This is my first post on math.stackexchange and i am not a mathematician, but i took some undergrad math courses and some grad mathematical modelling courses, so i come with a basic understanding of math and computed a lot of eigenvectors and eigenvalues already... I hope my notation can be understood easily.
I am trying to describe a two dimensional scatter plot by 3 parameter, which define the shape of an ellipse (i.e. length of major-axis, length of minor-axis and the angle between the major-axis and the ordinate of a cartesian coordinate system. The reason for this is, the scatter-plot changes over time and i want to track that change by tracking the change of those 3 parameters, i.e. the shape of the ellipse. I do not need a confidence-region or anything like this, just the parameters of an ellipse, fitting to my data.
All i have given (and need) is the x- and y-coordinates of the scatter plot. I understand that the eigenvectors of the covariance-matrix give me orientation of the major- and minor-axis, which gives me the angle between major-axis and ordinate (just as in a principal component analysis). What I do not understand is, how do I get the length of the major- and minor-axis from the covariance matrix. I found two different approaches:
- Similar post on math.stackexchange linking to this source code on Wikipedia. They do a Cholesky-Decomposition of the Covariance matrix and transform a unit-circle with it. I cannot follow this mathematically, nor do i know why this would be correct.
- Similar post on stackoverflow They define the width and the height (i.e. length of the major- and minor-axis) as 2 * nstd * np.sqrt(vals), where nstd is denotes the n-th standard deviation which. In my case this would be 3.

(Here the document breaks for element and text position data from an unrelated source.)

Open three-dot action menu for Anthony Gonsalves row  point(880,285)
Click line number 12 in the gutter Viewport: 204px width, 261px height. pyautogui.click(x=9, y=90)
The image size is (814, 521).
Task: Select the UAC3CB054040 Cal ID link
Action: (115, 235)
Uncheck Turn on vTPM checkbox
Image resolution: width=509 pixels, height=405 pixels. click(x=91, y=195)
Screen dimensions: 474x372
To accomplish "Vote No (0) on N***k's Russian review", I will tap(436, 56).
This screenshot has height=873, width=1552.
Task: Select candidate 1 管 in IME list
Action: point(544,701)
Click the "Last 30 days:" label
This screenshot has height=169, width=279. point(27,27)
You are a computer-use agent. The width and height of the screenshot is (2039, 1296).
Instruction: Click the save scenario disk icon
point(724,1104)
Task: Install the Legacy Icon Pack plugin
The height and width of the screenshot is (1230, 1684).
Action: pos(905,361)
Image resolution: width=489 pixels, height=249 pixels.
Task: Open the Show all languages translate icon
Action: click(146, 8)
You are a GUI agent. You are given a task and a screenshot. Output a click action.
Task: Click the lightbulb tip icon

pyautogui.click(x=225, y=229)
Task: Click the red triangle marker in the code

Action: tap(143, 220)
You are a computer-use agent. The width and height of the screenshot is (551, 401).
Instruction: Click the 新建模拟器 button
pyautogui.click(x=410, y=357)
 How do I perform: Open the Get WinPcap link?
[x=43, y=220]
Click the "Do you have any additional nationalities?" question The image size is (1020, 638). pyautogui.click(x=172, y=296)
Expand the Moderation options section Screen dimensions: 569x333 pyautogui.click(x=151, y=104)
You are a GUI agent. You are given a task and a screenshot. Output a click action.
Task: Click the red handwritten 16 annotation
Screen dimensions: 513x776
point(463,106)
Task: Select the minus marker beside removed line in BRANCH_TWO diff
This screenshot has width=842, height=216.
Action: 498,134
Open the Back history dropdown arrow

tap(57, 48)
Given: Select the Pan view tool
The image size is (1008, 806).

I can follow the second approach better, used the python code and the result looks great! But i do not understand why the length of the axis scales with the square root of the eigenvalues. I think that there must be a simple relation between the eigenvalue of a covariance matrix and the standard deviation of the projected data to the ellipse-axis, which i just cannot find in the literature and which i cannot derive myself. Can anyone enlighten me on this or help me to find something to read, such i can understand this better.
Best, Nras.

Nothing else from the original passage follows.